_YOUR ASSIGNMENT_
Give back the full data, retyped precisely.

Dataset entries

▼▼▼

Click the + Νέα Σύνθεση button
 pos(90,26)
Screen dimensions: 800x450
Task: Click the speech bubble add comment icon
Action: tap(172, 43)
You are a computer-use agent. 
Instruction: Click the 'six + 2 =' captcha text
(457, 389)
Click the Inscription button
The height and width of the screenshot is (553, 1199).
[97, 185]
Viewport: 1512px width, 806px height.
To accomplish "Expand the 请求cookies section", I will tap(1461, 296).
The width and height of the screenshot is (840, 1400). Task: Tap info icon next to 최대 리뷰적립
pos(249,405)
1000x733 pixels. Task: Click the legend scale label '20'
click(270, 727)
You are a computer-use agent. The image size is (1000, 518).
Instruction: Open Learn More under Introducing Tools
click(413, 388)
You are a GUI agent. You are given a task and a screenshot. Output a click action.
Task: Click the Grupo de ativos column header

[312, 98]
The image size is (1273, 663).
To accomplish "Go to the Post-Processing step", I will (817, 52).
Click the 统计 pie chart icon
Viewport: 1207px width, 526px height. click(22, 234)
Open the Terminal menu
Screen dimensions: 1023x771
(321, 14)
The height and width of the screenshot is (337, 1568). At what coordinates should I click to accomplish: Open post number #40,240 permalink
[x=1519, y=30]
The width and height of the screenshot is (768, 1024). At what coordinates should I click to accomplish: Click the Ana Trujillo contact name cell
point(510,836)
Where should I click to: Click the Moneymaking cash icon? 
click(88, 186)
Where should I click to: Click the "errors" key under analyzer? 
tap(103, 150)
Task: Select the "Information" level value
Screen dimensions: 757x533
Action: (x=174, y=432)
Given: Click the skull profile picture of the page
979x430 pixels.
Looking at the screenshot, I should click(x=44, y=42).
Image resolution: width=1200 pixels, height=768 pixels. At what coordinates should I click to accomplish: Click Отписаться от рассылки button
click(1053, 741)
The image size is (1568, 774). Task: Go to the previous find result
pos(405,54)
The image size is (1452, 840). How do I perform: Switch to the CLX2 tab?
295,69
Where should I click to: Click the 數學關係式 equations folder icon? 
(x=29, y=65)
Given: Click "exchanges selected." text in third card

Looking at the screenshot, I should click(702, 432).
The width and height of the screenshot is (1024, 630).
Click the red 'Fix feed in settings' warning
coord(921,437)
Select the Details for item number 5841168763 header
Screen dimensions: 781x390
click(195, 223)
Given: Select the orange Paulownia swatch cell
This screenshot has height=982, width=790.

▲▲▲

_ANSWER BOX_
Click the + Νέα Σύνθεση button
 pos(90,26)
Screen dimensions: 800x450
Task: Click the speech bubble add comment icon
Action: tap(172, 43)
You are a computer-use agent. 
Instruction: Click the 'six + 2 =' captcha text
(457, 389)
Click the Inscription button
The height and width of the screenshot is (553, 1199).
[97, 185]
Viewport: 1512px width, 806px height.
To accomplish "Expand the 请求cookies section", I will tap(1461, 296).
The width and height of the screenshot is (840, 1400). Task: Tap info icon next to 최대 리뷰적립
pos(249,405)
1000x733 pixels. Task: Click the legend scale label '20'
click(270, 727)
You are a computer-use agent. The image size is (1000, 518).
Instruction: Open Learn More under Introducing Tools
click(413, 388)
You are a GUI agent. You are given a task and a screenshot. Output a click action.
Task: Click the Grupo de ativos column header

[312, 98]
The image size is (1273, 663).
To accomplish "Go to the Post-Processing step", I will (817, 52).
Click the 统计 pie chart icon
Viewport: 1207px width, 526px height. click(22, 234)
Open the Terminal menu
Screen dimensions: 1023x771
(321, 14)
The height and width of the screenshot is (337, 1568). At what coordinates should I click to accomplish: Open post number #40,240 permalink
[x=1519, y=30]
The width and height of the screenshot is (768, 1024). At what coordinates should I click to accomplish: Click the Ana Trujillo contact name cell
point(510,836)
Where should I click to: Click the Moneymaking cash icon? 
click(88, 186)
Where should I click to: Click the "errors" key under analyzer? 
tap(103, 150)
Task: Select the "Information" level value
Screen dimensions: 757x533
Action: (x=174, y=432)
Given: Click the skull profile picture of the page
979x430 pixels.
Looking at the screenshot, I should click(x=44, y=42).
Image resolution: width=1200 pixels, height=768 pixels. At what coordinates should I click to accomplish: Click Отписаться от рассылки button
click(1053, 741)
The image size is (1568, 774). Task: Go to the previous find result
pos(405,54)
The image size is (1452, 840). How do I perform: Switch to the CLX2 tab?
295,69
Where should I click to: Click the 數學關係式 equations folder icon? 
(x=29, y=65)
Given: Click "exchanges selected." text in third card

Looking at the screenshot, I should click(702, 432).
The width and height of the screenshot is (1024, 630).
Click the red 'Fix feed in settings' warning
coord(921,437)
Select the Details for item number 5841168763 header
Screen dimensions: 781x390
click(195, 223)
Given: Select the orange Paulownia swatch cell
This screenshot has height=982, width=790.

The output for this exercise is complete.